Like Marc’s ImageReporter, I can filter by image type, picks, ratings, Quick Collection, camera model (though this matters less for me since I have one P&S and one DSLR) and time period, and I added filtering by color label as well — hey, just for fun, even though I don’t use the color labels (I generally get rating fatigue using anything more than picks.)
So, what do I have? First, a reproduction of the stats I checked out last year: Monthly photos and focal length:
I continue to primarily use my prime lenses, and my picture-taking appears to have notched down dramatically as compared to 2007. This is partly because of work, of course, but also because I’ve become much more selective about what I actually keep in the catalog.
We can break out focal length a bit more. For the two zooms that I use on my K100D, what are the mean focal lengths?
 “5.8-23.2 mm“ “15“
 “85.0 mm f/1.8“ “85“
 “smc PENTAX-DA 18-55mm F3.5-5.6 AL“ “31“
 “smc PENTAX-DA 21mm F3.2 AL Limited“ “21“
 “smc PENTAX-DA 50-200mm F4-5.6 ED“ “121“
 “smc PENTAX-DA 70mm F2.4 Limited“ “70“
 “smc PENTAX-FA 35mm F2 AL“ “35“
 “smc PENTAX-FA 50mm F1.4“ “50“
So that’s kind of interesting, suggesting that I use the 200mm zoom at about the middle of its range. But the mean isn’t necessarily informative. Here’s a plot of focal length for one of those zooms:
So, I use the 50-200mm lens primarily for shots at either extreme of its length, and I already have a 50mm fixed lens that takes better photos than the zoom at that distance. Moreover, breaking out just picks with this lens shows a three-to-one preference for 200mm than for 50mm. I think that means I need a long prime. Ka-ching!

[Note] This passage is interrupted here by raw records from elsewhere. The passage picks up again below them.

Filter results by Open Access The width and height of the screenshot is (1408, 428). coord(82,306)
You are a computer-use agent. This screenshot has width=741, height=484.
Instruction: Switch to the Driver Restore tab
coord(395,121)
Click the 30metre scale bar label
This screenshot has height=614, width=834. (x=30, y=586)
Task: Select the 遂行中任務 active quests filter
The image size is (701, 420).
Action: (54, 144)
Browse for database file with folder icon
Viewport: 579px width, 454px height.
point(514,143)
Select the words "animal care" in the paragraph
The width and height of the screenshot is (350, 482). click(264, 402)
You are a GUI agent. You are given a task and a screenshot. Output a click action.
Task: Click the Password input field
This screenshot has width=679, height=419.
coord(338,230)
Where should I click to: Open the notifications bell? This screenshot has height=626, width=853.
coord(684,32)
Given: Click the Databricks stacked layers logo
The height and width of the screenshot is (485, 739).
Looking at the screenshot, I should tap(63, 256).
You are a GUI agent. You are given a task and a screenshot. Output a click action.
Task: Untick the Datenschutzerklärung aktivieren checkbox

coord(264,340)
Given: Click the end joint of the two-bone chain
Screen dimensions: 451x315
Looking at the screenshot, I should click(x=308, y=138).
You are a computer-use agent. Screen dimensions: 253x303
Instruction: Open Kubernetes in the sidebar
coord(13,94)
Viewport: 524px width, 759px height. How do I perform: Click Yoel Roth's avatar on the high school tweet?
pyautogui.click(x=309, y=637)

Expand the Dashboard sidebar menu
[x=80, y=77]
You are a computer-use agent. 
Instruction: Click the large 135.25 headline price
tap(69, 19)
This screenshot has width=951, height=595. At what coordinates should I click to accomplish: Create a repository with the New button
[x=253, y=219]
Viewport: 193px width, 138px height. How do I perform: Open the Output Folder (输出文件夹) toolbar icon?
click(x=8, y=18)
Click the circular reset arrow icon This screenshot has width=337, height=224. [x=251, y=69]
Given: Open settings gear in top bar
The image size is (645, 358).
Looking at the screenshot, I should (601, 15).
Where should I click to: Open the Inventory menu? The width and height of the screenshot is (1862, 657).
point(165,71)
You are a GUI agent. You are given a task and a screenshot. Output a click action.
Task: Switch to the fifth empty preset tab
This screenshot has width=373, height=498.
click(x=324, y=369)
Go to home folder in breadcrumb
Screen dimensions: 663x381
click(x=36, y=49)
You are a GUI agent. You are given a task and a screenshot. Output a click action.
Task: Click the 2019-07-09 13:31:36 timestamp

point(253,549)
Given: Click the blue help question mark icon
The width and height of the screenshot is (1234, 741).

I can also consider crop: How am I doing at composing in-camera? Here’s how often I crop, by lens, as a percentage:
smc PENTAX-DA 18-55mm F3.5-5.6 AL 9.13 %
smc PENTAX-DA 21mm F3.2 AL Limited 17.67 %
smc PENTAX-DA 50-200mm F4-5.6 ED 6.93 %
smc PENTAX-DA 70mm F2.4 Limited 23.78 %
smc PENTAX-FA 35mm F2 AL 10.71 %
smc PENTAX-FA 50mm F1.4 24.67 %
And, when I do crop, how much of the original composition do I keep?
smc PENTAX-DA 18-55mm F3.5-5.6 AL 78.3 %
smc PENTAX-DA 21mm F3.2 AL Limited 81.8 %
smc PENTAX-DA 50-200mm F4-5.6 ED 81.6 %
smc PENTAX-DA 70mm F2.4 Limited 80.9 %
smc PENTAX-FA 35mm F2 AL 83.4 %
smc PENTAX-FA 50mm F1.4 82.5 %
So, I’m cropping quite a bit. As Marc found in his exploration, these numbers go up when I filter by picks. I was surprised that I crop as much as I do with the DA21mm in particular, since I think of my use of it as being mostly for wide landscapes; but even those often enough are a bit crooked, enough to warrant at least some adjustment of tilt —- and Lightroom calls that adjustment a crop (fairly).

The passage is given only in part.